What you should do:
Can you output every line of the entries below as a Markdown table with the columns "Row" and "Text", numbering the rows and leaving out blank lines?

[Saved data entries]
###

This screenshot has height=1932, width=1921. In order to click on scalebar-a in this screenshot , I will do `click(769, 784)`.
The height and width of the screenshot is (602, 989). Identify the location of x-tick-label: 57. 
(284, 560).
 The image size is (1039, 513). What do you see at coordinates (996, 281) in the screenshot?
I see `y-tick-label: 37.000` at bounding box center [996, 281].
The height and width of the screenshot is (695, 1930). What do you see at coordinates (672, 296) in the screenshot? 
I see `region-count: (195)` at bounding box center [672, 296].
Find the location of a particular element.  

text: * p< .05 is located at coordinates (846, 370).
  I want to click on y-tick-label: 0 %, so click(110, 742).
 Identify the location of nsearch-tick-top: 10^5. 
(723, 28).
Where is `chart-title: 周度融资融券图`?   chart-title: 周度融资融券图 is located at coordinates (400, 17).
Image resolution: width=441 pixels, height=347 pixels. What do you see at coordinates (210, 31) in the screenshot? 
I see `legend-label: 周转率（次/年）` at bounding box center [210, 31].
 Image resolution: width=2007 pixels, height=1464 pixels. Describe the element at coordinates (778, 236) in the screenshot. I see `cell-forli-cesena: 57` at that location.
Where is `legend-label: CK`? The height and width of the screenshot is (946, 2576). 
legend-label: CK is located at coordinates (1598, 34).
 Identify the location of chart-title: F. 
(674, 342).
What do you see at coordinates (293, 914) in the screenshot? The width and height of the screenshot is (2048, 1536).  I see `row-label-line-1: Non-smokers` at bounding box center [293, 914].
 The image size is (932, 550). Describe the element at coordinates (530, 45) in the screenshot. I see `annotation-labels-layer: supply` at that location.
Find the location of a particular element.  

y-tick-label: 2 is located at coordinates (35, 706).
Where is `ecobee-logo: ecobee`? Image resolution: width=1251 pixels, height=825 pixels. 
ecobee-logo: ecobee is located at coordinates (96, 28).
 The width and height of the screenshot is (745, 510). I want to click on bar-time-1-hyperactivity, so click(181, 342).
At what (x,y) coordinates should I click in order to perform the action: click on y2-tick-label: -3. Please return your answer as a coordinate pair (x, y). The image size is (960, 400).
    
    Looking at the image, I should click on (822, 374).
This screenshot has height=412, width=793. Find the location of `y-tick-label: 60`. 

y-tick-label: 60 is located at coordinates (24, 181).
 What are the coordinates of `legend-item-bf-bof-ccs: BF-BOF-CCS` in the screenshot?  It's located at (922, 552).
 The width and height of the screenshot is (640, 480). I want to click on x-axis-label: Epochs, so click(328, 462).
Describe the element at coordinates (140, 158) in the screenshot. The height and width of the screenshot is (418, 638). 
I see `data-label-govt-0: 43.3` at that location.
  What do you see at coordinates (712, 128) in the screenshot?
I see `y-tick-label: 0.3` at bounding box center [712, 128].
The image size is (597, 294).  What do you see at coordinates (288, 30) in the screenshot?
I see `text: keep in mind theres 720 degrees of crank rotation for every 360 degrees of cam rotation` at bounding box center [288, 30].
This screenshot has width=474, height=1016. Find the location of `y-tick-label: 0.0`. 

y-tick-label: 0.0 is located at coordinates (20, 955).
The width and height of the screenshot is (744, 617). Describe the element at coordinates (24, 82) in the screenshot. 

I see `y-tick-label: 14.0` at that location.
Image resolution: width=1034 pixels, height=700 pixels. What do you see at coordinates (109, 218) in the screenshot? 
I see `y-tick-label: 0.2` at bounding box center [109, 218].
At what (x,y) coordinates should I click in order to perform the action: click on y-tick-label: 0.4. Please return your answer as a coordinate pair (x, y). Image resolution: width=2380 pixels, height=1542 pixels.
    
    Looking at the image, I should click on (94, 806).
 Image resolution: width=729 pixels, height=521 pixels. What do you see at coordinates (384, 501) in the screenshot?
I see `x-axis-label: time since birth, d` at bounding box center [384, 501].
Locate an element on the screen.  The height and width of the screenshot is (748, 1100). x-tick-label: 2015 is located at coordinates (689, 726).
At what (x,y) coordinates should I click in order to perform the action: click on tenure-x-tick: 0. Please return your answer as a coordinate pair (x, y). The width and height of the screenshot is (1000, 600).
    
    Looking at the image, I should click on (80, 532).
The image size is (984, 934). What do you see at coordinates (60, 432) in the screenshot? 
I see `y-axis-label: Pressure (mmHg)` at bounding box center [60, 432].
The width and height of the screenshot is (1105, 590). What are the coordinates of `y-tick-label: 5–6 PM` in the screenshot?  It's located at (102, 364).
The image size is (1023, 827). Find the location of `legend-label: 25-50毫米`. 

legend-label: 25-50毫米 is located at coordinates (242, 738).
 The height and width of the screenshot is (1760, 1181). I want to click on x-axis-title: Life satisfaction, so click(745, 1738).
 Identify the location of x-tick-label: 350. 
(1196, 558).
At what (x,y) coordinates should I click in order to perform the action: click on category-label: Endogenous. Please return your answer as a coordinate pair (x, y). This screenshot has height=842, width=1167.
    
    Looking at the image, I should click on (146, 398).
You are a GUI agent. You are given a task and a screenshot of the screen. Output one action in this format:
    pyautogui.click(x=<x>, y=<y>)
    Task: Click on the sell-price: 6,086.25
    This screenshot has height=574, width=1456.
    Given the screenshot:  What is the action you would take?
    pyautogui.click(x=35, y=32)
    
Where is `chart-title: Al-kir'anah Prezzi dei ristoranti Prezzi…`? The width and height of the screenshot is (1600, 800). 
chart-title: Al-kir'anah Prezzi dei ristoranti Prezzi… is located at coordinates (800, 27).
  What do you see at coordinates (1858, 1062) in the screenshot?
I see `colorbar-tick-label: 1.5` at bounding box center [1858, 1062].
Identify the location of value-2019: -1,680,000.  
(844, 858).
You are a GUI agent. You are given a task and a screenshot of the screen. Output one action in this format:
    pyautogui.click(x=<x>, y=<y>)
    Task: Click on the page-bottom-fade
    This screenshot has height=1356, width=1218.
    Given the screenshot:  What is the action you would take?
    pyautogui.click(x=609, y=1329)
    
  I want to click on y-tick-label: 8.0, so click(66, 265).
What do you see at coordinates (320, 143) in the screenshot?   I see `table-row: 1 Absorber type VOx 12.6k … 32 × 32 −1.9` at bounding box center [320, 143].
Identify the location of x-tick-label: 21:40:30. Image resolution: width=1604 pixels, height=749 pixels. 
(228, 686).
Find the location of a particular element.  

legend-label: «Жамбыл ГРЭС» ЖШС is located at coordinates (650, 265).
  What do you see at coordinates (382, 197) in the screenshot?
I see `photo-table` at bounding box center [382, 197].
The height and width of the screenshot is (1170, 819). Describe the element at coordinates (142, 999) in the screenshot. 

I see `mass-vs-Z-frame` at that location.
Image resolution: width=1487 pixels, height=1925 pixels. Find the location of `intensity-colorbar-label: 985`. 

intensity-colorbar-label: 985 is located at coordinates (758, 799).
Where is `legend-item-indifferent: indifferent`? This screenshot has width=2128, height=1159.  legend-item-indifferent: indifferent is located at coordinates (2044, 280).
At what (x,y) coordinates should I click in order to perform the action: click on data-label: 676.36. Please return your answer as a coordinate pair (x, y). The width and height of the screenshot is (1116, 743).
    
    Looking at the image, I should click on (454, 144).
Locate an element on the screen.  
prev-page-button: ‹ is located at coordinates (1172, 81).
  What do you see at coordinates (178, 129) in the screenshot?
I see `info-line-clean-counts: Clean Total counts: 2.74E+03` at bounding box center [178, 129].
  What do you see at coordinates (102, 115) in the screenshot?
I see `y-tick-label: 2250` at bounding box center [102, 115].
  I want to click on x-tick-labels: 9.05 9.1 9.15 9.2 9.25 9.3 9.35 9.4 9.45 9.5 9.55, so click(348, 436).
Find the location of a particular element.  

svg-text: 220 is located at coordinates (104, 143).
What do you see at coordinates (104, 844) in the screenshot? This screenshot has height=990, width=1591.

###

Exercise output:
| Row | Text |
|---|---|
| 1 | This screenshot has height=1932, width=1921. In order to click on scalebar-a in this screenshot , I will do `click(769, 784)`. |
| 2 | The height and width of the screenshot is (602, 989). Identify the location of x-tick-label: 57.  |
| 3 | (284, 560). |
| 4 |  The image size is (1039, 513). What do you see at coordinates (996, 281) in the screenshot? |
| 5 | I see `y-tick-label: 37.000` at bounding box center [996, 281]. |
| 6 | The height and width of the screenshot is (695, 1930). What do you see at coordinates (672, 296) in the screenshot?  |
| 7 | I see `region-count: (195)` at bounding box center [672, 296]. |
| 8 | Find the location of a particular element.   |
| 9 | text: * p< .05 is located at coordinates (846, 370). |
| 10 |   I want to click on y-tick-label: 0 %, so click(110, 742). |
| 11 |  Identify the location of nsearch-tick-top: 10^5.  |
| 12 | (723, 28). |
| 13 | Where is `chart-title: 周度融资融券图`?   chart-title: 周度融资融券图 is located at coordinates (400, 17). |
| 14 | Image resolution: width=441 pixels, height=347 pixels. What do you see at coordinates (210, 31) in the screenshot?  |
| 15 | I see `legend-label: 周转率（次/年）` at bounding box center [210, 31]. |
| 16 |  Image resolution: width=2007 pixels, height=1464 pixels. Describe the element at coordinates (778, 236) in the screenshot. I see `cell-forli-cesena: 57` at that location. |
| 17 | Where is `legend-label: CK`? The height and width of the screenshot is (946, 2576).  |
| 18 | legend-label: CK is located at coordinates (1598, 34). |
| 19 |  Identify the location of chart-title: F.  |
| 20 | (674, 342). |
| 21 | What do you see at coordinates (293, 914) in the screenshot? The width and height of the screenshot is (2048, 1536).  I see `row-label-line-1: Non-smokers` at bounding box center [293, 914]. |
| 22 |  The image size is (932, 550). Describe the element at coordinates (530, 45) in the screenshot. I see `annotation-labels-layer: supply` at that location. |
| 23 | Find the location of a particular element.   |
| 24 | y-tick-label: 2 is located at coordinates (35, 706). |
| 25 | Where is `ecobee-logo: ecobee`? Image resolution: width=1251 pixels, height=825 pixels.  |
| 26 | ecobee-logo: ecobee is located at coordinates (96, 28). |
| 27 |  The width and height of the screenshot is (745, 510). I want to click on bar-time-1-hyperactivity, so click(181, 342). |
| 28 | At what (x,y) coordinates should I click in order to perform the action: click on y2-tick-label: -3. Please return your answer as a coordinate pair (x, y). The image size is (960, 400). |
| 29 |     Looking at the image, I should click on (822, 374). |
| 30 | This screenshot has height=412, width=793. Find the location of `y-tick-label: 60`.  |
| 31 | y-tick-label: 60 is located at coordinates (24, 181). |
| 32 |  What are the coordinates of `legend-item-bf-bof-ccs: BF-BOF-CCS` in the screenshot?  It's located at (922, 552). |
| 33 |  The width and height of the screenshot is (640, 480). I want to click on x-axis-label: Epochs, so click(328, 462). |
| 34 | Describe the element at coordinates (140, 158) in the screenshot. The height and width of the screenshot is (418, 638).  |
| 35 | I see `data-label-govt-0: 43.3` at that location. |
| 36 |   What do you see at coordinates (712, 128) in the screenshot? |
| 37 | I see `y-tick-label: 0.3` at bounding box center [712, 128]. |
| 38 | The image size is (597, 294).  What do you see at coordinates (288, 30) in the screenshot? |
| 39 | I see `text: keep in mind theres 720 degrees of crank rotation for every 360 degrees of cam rotation` at bounding box center [288, 30]. |
| 40 | This screenshot has width=474, height=1016. Find the location of `y-tick-label: 0.0`.  |
| 41 | y-tick-label: 0.0 is located at coordinates (20, 955). |
| 42 | The width and height of the screenshot is (744, 617). Describe the element at coordinates (24, 82) in the screenshot.  |
| 43 | I see `y-tick-label: 14.0` at that location. |
| 44 | Image resolution: width=1034 pixels, height=700 pixels. What do you see at coordinates (109, 218) in the screenshot?  |
| 45 | I see `y-tick-label: 0.2` at bounding box center [109, 218]. |
| 46 | At what (x,y) coordinates should I click in order to perform the action: click on y-tick-label: 0.4. Please return your answer as a coordinate pair (x, y). Image resolution: width=2380 pixels, height=1542 pixels. |
| 47 |     Looking at the image, I should click on (94, 806). |
| 48 |  Image resolution: width=729 pixels, height=521 pixels. What do you see at coordinates (384, 501) in the screenshot? |
| 49 | I see `x-axis-label: time since birth, d` at bounding box center [384, 501]. |
| 50 | Locate an element on the screen.  The height and width of the screenshot is (748, 1100). x-tick-label: 2015 is located at coordinates (689, 726). |
| 51 | At what (x,y) coordinates should I click in order to perform the action: click on tenure-x-tick: 0. Please return your answer as a coordinate pair (x, y). The width and height of the screenshot is (1000, 600). |
| 52 |     Looking at the image, I should click on (80, 532). |
| 53 | The image size is (984, 934). What do you see at coordinates (60, 432) in the screenshot?  |
| 54 | I see `y-axis-label: Pressure (mmHg)` at bounding box center [60, 432]. |
| 55 | The width and height of the screenshot is (1105, 590). What are the coordinates of `y-tick-label: 5–6 PM` in the screenshot?  It's located at (102, 364). |
| 56 | The image size is (1023, 827). Find the location of `legend-label: 25-50毫米`.  |
| 57 | legend-label: 25-50毫米 is located at coordinates (242, 738). |
| 58 |  The height and width of the screenshot is (1760, 1181). I want to click on x-axis-title: Life satisfaction, so click(745, 1738). |
| 59 |  Identify the location of x-tick-label: 350.  |
| 60 | (1196, 558). |
| 61 | At what (x,y) coordinates should I click in order to perform the action: click on category-label: Endogenous. Please return your answer as a coordinate pair (x, y). This screenshot has height=842, width=1167. |
| 62 |     Looking at the image, I should click on (146, 398). |
| 63 | You are a GUI agent. You are given a task and a screenshot of the screen. Output one action in this format: |
| 64 |     pyautogui.click(x=<x>, y=<y>) |
| 65 |     Task: Click on the sell-price: 6,086.25 |
| 66 |     This screenshot has height=574, width=1456. |
| 67 |     Given the screenshot:  What is the action you would take? |
| 68 |     pyautogui.click(x=35, y=32) |
| 69 | Where is `chart-title: Al-kir'anah Prezzi dei ristoranti Prezzi…`? The width and height of the screenshot is (1600, 800).  |
| 70 | chart-title: Al-kir'anah Prezzi dei ristoranti Prezzi… is located at coordinates (800, 27). |
| 71 |   What do you see at coordinates (1858, 1062) in the screenshot? |
| 72 | I see `colorbar-tick-label: 1.5` at bounding box center [1858, 1062]. |
| 73 | Identify the location of value-2019: -1,680,000.   |
| 74 | (844, 858). |
| 75 | You are a GUI agent. You are given a task and a screenshot of the screen. Output one action in this format: |
| 76 |     pyautogui.click(x=<x>, y=<y>) |
| 77 |     Task: Click on the page-bottom-fade |
| 78 |     This screenshot has height=1356, width=1218. |
| 79 |     Given the screenshot:  What is the action you would take? |
| 80 |     pyautogui.click(x=609, y=1329) |
| 81 |   I want to click on y-tick-label: 8.0, so click(66, 265). |
| 82 | What do you see at coordinates (320, 143) in the screenshot?   I see `table-row: 1 Absorber type VOx 12.6k … 32 × 32 −1.9` at bounding box center [320, 143]. |
| 83 | Identify the location of x-tick-label: 21:40:30. Image resolution: width=1604 pixels, height=749 pixels.  |
| 84 | (228, 686). |
| 85 | Find the location of a particular element.   |
| 86 | legend-label: «Жамбыл ГРЭС» ЖШС is located at coordinates (650, 265). |
| 87 |   What do you see at coordinates (382, 197) in the screenshot? |
| 88 | I see `photo-table` at bounding box center [382, 197]. |
| 89 | The height and width of the screenshot is (1170, 819). Describe the element at coordinates (142, 999) in the screenshot.  |
| 90 | I see `mass-vs-Z-frame` at that location. |
| 91 | Image resolution: width=1487 pixels, height=1925 pixels. Find the location of `intensity-colorbar-label: 985`.  |
| 92 | intensity-colorbar-label: 985 is located at coordinates (758, 799). |
| 93 | Where is `legend-item-indifferent: indifferent`? This screenshot has width=2128, height=1159.  legend-item-indifferent: indifferent is located at coordinates (2044, 280). |
| 94 | At what (x,y) coordinates should I click in order to perform the action: click on data-label: 676.36. Please return your answer as a coordinate pair (x, y). The width and height of the screenshot is (1116, 743). |
| 95 |     Looking at the image, I should click on (454, 144). |
| 96 | Locate an element on the screen.   |
| 97 | prev-page-button: ‹ is located at coordinates (1172, 81). |
| 98 |   What do you see at coordinates (178, 129) in the screenshot? |
| 99 | I see `info-line-clean-counts: Clean Total counts: 2.74E+03` at bounding box center [178, 129]. |
| 100 |   What do you see at coordinates (102, 115) in the screenshot? |
| 101 | I see `y-tick-label: 2250` at bounding box center [102, 115]. |
| 102 |   I want to click on x-tick-labels: 9.05 9.1 9.15 9.2 9.25 9.3 9.35 9.4 9.45 9.5 9.55, so click(348, 436). |
| 103 | Find the location of a particular element.   |
| 104 | svg-text: 220 is located at coordinates (104, 143). |
| 105 | What do you see at coordinates (104, 844) in the screenshot? This screenshot has height=990, width=1591. |